CRÔNICA INDIGNADA DE UM ALLEGRO MISANTROPO II
Sérgio Galli

 

(ao som do quarteto de cordas número 6 de Bela Bartok)

“...O desenvolvimento ignora aquilo que não é calculável nem mensurável, isto é, a vida, o sofrimento, a alegria, o amor. Sua única medida de satisfação está no crescimento (da produção, da produtividade, da renda monetária). Concebido unicamente em termos quantitativos, ele ignora as qualidades: as qualidades da existência, as qualidades da solidariedade, as qualidades do meio, a qualidade da vida, as riquezas humanas não calculáveis e não monetarizáveis; ele ignora a doação, a magnanimidade, a honra, a consciência. Sua abordagem varre os tesouros culturais e os conhecimentos das civilizações arcaicas e tradicionais; o conceito cego e grosseiro de subdesenvolvimento desintegra as artes de vida e sabedorias de culturas milenares.
Sua racionalidade quantificante é irracional quando o Produto Interno Bruto (PIB) contabiliza como positivas todas as atividades geradoras de fluxos monetários, inclusive catástrofes como o naufrágio do Érika ou a tempestade de 1999, e quando desconhece atividades benéficas gratuitas.

**TAREFA PROPOSTA 1:** No texto sobre o desenvolvimento, qual é apontada como a única medida de satisfação do desenvolvimento?
**TAREFA PROPOSTA 2:** Retome o texto sobre o desenvolvimento e dê continuidade a ele a partir da última frase apresentada.

**MATERIAL COLETADO:**
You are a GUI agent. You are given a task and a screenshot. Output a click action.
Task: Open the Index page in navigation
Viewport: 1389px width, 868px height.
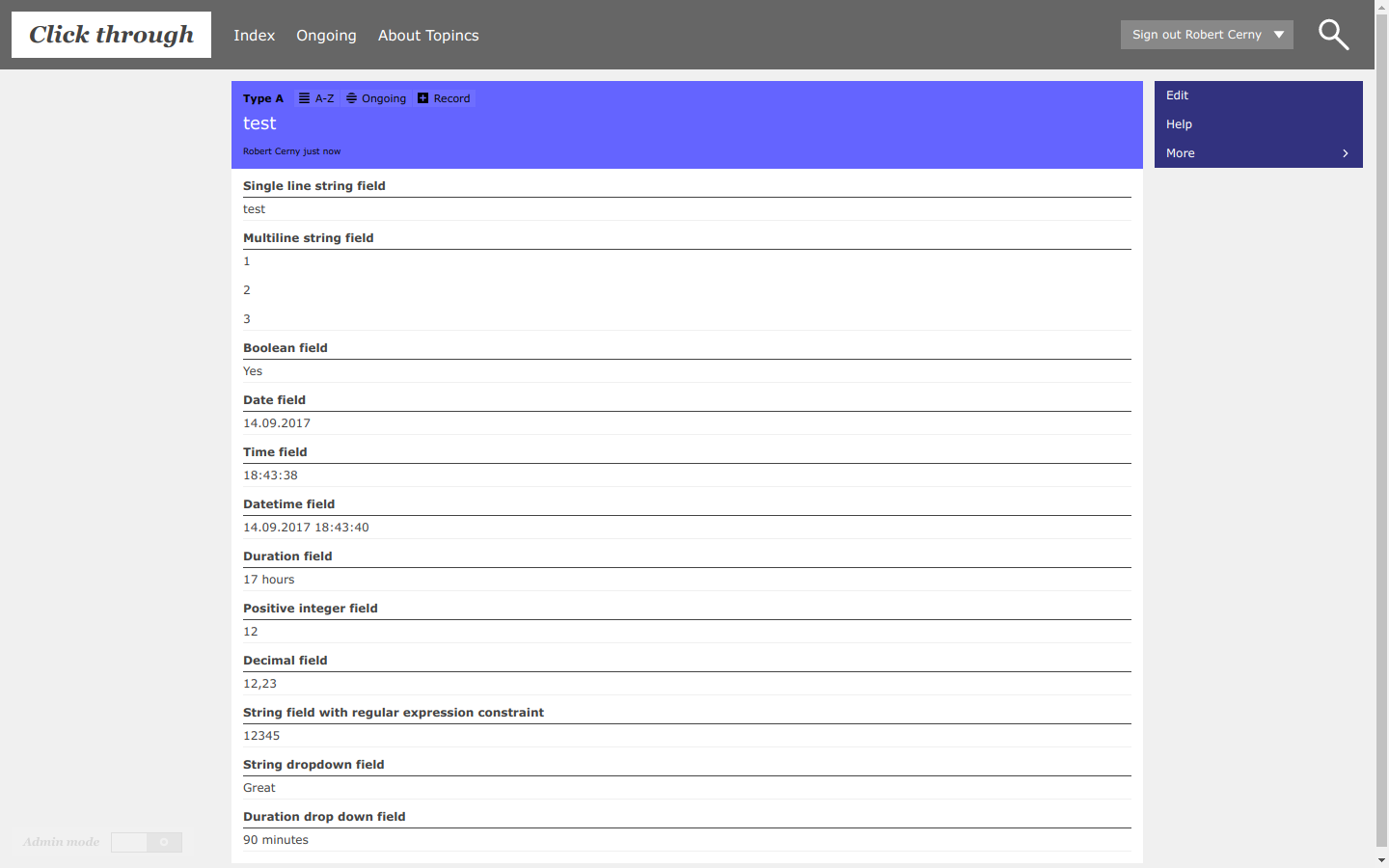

**RESPOSTA 1:** O crescimento da produção, da produtividade e da renda monetária.

**RESPOSTA 2:**
O desenvolvimento ignora que o crescimento tecnoeconômico também produz subdesenvolvimento moral e físico: a hiperespecialização generalizada, as compartimentalizações em todos os campos, o hiperindividualismo, o espírito de lucro acarretando a perda das solidariedades. A educação disciplinar do mundo desenvolvido aporta muitos conhecimentos, mas engendra um conhecimento especializado que é incapaz de captar os problemas multidimensionais e determina uma incapacidade intelectual de reconhecer os problemas fundamentais e globais.
O desenvolvimento comporta em si como benéfico e positivo tudo aquilo que é problemático, nefasto e funesto na civilização ocidental, sem por isso comportar necessariamente aquilo que há de fecundo (direitos humanos, responsabilidade individual, cultura humanista, democracia)...”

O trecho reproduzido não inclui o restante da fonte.